Mulher quase incriada, mas com a gravidade
de dois seios, com o peso lúbrico e triste
da boca. Seus ombros beijarei.

Cantar? Longamente cantar.
Uma mulher com quem beber e morrer.
Quando fora se abrir o instinto da noite e uma ave
o atravessar trespassada por um grito marítimo
e o pão for invadido pelas ondas -
seu corpo arderá mansamente sob os meus olhos palpitantes.

Ele - imagem inacessível e casta de um certo pensamento
de alegria e de impudor.
Seu corpo arderá para mim
sobre um lençol mordido por flores com água.

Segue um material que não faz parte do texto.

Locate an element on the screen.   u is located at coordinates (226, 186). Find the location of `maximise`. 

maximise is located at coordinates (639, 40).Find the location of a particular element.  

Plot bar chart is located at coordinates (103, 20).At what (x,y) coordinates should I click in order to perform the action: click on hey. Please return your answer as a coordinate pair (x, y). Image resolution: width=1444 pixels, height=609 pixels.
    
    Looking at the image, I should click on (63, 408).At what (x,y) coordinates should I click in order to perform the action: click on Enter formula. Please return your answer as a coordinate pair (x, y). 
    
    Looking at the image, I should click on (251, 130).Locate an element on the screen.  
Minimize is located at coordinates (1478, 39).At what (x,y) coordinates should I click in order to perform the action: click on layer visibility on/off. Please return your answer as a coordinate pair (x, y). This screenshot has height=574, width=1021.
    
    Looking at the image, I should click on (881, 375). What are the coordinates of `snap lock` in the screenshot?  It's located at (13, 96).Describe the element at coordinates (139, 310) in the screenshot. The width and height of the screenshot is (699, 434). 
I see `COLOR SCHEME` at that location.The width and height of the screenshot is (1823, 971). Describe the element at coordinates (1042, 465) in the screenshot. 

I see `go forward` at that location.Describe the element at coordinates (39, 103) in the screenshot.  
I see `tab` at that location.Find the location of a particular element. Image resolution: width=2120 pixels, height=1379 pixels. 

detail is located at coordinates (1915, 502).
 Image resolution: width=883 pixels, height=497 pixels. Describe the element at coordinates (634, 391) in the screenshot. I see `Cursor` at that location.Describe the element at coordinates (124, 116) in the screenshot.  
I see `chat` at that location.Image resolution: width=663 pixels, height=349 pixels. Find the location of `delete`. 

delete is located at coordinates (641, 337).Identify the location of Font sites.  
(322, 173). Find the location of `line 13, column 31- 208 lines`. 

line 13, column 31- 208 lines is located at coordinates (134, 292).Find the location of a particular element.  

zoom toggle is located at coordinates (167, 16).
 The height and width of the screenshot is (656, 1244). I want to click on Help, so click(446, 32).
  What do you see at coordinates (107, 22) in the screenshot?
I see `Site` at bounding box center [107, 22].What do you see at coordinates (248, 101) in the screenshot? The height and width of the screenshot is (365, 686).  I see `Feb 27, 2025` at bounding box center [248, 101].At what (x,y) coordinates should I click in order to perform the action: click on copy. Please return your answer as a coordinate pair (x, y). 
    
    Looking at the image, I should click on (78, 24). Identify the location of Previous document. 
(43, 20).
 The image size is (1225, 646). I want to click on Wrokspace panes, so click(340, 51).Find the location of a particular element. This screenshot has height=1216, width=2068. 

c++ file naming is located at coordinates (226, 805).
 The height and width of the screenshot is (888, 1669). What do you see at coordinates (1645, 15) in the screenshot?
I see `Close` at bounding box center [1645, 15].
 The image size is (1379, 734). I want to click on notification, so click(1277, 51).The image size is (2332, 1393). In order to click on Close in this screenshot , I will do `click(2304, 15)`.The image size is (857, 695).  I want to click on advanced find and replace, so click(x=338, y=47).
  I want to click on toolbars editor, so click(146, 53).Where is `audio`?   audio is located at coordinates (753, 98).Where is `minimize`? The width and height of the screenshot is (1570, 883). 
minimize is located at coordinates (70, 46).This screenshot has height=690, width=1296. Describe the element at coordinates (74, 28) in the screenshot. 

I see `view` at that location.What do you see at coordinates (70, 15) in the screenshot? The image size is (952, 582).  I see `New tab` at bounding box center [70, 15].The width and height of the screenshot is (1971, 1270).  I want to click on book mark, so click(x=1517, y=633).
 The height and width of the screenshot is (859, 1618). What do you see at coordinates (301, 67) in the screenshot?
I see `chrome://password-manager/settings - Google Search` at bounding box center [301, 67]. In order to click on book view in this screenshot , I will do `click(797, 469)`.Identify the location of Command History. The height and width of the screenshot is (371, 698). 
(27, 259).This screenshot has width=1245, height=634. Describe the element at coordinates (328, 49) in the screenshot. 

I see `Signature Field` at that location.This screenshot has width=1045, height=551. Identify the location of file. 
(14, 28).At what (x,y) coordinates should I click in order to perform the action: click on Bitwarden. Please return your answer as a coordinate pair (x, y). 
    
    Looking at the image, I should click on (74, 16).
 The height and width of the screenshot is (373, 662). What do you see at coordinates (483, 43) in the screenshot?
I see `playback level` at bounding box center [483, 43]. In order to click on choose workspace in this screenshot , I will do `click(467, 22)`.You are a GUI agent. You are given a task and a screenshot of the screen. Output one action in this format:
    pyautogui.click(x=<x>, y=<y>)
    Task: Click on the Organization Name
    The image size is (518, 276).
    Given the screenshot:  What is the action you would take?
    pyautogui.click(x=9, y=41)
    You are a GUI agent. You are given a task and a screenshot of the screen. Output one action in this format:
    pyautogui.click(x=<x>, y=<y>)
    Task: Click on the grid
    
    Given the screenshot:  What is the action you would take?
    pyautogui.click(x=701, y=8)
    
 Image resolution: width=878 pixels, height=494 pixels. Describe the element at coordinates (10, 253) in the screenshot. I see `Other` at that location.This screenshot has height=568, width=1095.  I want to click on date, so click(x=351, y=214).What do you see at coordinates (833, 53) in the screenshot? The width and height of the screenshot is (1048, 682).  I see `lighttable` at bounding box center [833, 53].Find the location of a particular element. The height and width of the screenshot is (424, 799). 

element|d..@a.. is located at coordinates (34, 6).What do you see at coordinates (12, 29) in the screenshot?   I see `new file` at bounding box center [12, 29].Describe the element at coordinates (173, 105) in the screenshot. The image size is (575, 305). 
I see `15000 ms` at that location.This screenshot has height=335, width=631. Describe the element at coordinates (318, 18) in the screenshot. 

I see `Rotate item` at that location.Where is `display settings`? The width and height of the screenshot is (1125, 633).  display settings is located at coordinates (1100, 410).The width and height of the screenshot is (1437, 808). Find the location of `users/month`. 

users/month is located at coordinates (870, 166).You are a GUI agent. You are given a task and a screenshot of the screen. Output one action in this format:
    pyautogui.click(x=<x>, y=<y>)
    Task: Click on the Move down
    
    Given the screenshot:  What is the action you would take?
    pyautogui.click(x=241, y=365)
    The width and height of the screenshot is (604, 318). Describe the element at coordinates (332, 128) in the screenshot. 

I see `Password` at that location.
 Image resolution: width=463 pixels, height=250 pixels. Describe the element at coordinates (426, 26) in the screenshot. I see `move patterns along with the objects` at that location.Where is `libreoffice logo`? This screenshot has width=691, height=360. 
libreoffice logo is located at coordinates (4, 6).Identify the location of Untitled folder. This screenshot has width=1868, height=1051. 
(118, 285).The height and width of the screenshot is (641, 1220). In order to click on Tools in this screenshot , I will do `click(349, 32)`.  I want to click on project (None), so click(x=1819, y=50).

Em cada mulher existe uma morte silenciosa.
E enquanto o dorso imagina, sob nossos dedos,
os bordões da melodia,
a morte sobe pelos dedos, navega o sangue,
desfaz-se em embriaguez dentro do coração faminto.
- Ó cabra no vento e na urze, mulher nua sob
as mãos, mulher de ventre escarlate onde o sal põe espírito,
mulher de pés no branco, transportadora
da morte e da alegria.

Dai-me uma mulher tão nova como a resina
e o cheiro da terra.
Com uma flecha em meu flanco, cantarei.
E enquanto manar de minha carne uma videira de sangue,
cantarei seu sorriso ardendo,
suas mamas de pura substância,
a curva quente dos cabelos.
Beberei sua boca, para depois cantar a morte
e a alegria da morte.

Dai-me um torso dobrado pela música, um ligeiro
pescoço de planta,
onde uma chama comece a florir o espírito.
ã tona da sua face se moverão as águas,
dentro da sua face estará a pedra da noite.
- Então cantarei a exaltante alegria da morte.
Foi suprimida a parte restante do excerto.